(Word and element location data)

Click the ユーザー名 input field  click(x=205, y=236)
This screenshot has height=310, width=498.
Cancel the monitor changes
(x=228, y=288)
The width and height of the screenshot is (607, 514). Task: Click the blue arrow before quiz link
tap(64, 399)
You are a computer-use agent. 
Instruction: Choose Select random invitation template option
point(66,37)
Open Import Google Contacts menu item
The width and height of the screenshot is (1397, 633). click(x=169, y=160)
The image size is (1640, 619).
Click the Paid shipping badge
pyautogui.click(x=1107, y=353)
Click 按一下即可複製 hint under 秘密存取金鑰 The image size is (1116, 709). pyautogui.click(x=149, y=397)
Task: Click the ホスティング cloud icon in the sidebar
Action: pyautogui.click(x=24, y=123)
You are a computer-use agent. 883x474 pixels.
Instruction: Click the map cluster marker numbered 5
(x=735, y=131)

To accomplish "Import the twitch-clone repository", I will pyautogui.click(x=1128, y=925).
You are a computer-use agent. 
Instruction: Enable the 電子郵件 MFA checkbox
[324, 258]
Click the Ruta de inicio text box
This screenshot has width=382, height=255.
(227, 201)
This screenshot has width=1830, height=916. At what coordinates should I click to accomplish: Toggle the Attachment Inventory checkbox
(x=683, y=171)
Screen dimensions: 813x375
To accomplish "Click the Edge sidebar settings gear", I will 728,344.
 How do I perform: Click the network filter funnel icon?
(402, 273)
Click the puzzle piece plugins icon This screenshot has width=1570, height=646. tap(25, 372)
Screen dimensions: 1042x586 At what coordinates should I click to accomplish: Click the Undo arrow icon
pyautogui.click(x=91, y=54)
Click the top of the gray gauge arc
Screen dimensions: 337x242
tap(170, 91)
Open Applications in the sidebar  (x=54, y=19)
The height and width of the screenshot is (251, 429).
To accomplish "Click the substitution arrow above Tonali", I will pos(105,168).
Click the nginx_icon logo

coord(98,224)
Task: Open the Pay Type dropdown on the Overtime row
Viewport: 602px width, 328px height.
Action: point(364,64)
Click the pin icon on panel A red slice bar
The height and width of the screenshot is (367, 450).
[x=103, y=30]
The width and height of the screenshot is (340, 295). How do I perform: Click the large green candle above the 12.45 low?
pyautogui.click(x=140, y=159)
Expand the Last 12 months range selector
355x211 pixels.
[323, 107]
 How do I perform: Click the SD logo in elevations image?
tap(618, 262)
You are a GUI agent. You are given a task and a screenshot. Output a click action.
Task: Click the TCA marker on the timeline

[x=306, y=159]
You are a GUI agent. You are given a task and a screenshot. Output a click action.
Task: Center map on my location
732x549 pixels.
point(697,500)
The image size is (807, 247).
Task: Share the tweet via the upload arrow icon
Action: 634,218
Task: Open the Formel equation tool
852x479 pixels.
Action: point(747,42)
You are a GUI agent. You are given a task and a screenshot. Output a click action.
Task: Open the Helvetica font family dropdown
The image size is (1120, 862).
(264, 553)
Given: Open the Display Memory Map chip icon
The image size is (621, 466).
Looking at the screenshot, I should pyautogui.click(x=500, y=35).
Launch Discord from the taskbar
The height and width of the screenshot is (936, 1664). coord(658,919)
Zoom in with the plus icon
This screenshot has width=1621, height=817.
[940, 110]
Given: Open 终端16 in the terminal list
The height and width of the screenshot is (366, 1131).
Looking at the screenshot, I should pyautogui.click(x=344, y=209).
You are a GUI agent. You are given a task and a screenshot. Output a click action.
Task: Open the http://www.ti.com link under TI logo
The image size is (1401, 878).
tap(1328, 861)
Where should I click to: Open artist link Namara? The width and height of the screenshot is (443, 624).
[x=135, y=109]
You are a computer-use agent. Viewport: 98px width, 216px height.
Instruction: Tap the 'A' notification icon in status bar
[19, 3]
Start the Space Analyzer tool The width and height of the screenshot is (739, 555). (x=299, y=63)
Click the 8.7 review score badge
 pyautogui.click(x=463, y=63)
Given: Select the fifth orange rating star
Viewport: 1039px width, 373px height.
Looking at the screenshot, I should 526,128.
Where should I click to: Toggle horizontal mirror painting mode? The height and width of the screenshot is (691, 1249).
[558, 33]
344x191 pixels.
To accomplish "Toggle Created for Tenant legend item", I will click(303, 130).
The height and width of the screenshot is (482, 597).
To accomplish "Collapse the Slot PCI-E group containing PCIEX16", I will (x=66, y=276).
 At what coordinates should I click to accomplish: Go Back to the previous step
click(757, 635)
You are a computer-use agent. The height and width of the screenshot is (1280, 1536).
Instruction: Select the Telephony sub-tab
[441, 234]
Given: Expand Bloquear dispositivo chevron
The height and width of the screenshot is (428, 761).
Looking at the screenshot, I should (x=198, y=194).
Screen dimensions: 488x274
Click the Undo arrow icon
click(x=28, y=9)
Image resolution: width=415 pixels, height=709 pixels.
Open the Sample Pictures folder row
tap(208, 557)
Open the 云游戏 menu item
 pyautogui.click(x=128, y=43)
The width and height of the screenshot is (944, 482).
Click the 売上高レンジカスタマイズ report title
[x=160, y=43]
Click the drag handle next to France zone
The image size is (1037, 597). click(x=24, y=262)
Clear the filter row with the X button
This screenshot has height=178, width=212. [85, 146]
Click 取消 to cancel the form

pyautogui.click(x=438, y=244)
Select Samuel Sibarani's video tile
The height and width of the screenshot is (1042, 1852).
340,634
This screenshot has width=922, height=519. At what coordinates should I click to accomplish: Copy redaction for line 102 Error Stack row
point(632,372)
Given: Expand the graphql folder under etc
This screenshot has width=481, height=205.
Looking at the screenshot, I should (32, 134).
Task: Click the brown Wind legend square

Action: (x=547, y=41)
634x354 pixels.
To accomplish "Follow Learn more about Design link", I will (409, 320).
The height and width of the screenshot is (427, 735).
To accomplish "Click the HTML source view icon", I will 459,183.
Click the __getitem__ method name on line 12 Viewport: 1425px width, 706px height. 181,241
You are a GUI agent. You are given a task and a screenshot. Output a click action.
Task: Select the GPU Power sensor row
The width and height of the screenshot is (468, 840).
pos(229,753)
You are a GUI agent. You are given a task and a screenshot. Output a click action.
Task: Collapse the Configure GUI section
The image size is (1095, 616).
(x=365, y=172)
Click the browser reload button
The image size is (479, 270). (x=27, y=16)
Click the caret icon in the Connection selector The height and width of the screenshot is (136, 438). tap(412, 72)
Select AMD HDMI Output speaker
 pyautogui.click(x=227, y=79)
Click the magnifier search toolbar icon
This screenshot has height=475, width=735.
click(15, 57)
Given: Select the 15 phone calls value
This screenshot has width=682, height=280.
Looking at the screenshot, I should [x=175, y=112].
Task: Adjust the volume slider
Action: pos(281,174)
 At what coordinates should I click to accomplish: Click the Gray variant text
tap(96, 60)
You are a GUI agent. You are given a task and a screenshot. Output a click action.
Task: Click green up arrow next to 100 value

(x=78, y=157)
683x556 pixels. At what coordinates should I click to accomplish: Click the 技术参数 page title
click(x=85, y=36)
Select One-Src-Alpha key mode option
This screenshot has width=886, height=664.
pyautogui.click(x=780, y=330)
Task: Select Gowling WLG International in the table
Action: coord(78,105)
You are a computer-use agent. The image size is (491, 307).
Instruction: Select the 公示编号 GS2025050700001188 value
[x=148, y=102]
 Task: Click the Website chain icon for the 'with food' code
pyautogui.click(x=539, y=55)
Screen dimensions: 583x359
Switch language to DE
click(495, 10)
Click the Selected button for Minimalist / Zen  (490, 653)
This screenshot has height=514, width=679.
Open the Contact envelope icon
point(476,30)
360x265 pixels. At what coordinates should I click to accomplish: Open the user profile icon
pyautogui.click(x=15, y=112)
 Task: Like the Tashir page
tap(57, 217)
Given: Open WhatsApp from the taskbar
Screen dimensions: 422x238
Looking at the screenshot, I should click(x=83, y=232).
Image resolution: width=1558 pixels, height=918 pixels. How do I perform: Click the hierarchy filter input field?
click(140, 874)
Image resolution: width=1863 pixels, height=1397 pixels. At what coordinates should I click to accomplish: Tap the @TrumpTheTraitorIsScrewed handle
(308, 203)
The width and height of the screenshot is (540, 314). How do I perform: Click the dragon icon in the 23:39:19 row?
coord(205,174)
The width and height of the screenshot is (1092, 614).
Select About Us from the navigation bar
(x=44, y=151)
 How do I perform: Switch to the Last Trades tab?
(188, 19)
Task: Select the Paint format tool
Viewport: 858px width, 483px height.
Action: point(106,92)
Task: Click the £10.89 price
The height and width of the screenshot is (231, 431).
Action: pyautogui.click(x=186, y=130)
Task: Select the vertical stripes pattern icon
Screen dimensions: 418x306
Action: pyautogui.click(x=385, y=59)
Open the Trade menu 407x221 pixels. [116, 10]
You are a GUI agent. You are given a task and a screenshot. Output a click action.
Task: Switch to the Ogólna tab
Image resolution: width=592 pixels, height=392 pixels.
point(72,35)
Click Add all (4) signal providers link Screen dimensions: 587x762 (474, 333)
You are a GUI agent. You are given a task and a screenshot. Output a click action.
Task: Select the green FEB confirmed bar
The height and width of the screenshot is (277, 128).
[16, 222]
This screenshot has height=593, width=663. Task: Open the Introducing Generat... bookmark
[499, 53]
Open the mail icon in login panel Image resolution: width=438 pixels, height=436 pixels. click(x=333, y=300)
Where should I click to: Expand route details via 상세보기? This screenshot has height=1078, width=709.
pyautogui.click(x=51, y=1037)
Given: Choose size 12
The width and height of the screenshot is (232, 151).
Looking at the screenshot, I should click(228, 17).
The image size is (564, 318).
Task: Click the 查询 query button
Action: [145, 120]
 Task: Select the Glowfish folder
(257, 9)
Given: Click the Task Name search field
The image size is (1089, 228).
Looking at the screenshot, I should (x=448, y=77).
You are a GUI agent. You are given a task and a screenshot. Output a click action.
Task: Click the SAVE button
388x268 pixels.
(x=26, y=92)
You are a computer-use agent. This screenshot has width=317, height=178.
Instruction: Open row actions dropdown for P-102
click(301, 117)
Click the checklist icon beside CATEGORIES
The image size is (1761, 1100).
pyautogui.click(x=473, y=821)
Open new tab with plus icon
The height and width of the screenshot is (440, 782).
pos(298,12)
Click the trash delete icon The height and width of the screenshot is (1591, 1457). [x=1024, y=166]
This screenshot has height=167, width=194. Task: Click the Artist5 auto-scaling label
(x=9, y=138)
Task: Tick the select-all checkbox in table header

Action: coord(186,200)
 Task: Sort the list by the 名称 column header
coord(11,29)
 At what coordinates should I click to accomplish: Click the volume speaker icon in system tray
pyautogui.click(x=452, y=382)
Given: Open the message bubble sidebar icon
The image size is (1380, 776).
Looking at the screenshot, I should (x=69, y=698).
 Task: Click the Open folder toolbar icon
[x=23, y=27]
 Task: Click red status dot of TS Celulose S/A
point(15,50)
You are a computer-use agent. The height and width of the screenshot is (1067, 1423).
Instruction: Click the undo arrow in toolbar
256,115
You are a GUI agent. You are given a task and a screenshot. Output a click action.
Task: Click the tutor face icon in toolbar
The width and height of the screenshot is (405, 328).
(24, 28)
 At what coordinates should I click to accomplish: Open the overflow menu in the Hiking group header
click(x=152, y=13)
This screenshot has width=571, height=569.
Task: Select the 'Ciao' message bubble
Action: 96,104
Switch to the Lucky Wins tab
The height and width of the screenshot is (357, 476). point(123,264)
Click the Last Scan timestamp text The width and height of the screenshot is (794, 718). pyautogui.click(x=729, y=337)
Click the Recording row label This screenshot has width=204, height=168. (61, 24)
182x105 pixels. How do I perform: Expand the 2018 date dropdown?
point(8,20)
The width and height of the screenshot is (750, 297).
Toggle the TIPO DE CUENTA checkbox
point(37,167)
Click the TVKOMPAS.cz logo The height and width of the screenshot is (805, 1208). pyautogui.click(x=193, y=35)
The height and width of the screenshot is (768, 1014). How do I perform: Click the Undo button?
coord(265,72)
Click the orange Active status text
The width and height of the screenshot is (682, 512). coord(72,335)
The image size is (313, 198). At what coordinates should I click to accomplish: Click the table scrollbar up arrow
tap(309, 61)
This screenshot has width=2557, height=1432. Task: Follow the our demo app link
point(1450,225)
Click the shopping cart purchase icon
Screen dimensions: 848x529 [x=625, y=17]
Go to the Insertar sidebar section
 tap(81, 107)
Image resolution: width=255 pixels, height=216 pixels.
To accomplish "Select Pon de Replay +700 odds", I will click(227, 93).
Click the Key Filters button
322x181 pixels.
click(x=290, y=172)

■ PROMPT ■
Please repeat the stretch of lines from the one containing "The width and height of the screenshot is (607, 514)." through the one containing "Action: point(364,64)", both included.

■ TASK SOLUTION ■
The width and height of the screenshot is (607, 514). Task: Click the blue arrow before quiz link
tap(64, 399)
You are a computer-use agent. 
Instruction: Choose Select random invitation template option
point(66,37)
Open Import Google Contacts menu item
The width and height of the screenshot is (1397, 633). click(x=169, y=160)
The image size is (1640, 619).
Click the Paid shipping badge
pyautogui.click(x=1107, y=353)
Click 按一下即可複製 hint under 秘密存取金鑰 The image size is (1116, 709). pyautogui.click(x=149, y=397)
Task: Click the ホスティング cloud icon in the sidebar
Action: pyautogui.click(x=24, y=123)
You are a computer-use agent. 883x474 pixels.
Instruction: Click the map cluster marker numbered 5
(x=735, y=131)

To accomplish "Import the twitch-clone repository", I will pyautogui.click(x=1128, y=925).
You are a computer-use agent. 
Instruction: Enable the 電子郵件 MFA checkbox
[324, 258]
Click the Ruta de inicio text box
This screenshot has width=382, height=255.
(227, 201)
This screenshot has width=1830, height=916. At what coordinates should I click to accomplish: Toggle the Attachment Inventory checkbox
(x=683, y=171)
Screen dimensions: 813x375
To accomplish "Click the Edge sidebar settings gear", I will 728,344.
 How do I perform: Click the network filter funnel icon?
(402, 273)
Click the puzzle piece plugins icon This screenshot has width=1570, height=646. tap(25, 372)
Screen dimensions: 1042x586 At what coordinates should I click to accomplish: Click the Undo arrow icon
pyautogui.click(x=91, y=54)
Click the top of the gray gauge arc
Screen dimensions: 337x242
tap(170, 91)
Open Applications in the sidebar  (x=54, y=19)
The height and width of the screenshot is (251, 429).
To accomplish "Click the substitution arrow above Tonali", I will pos(105,168).
Click the nginx_icon logo

coord(98,224)
Task: Open the Pay Type dropdown on the Overtime row
Viewport: 602px width, 328px height.
Action: point(364,64)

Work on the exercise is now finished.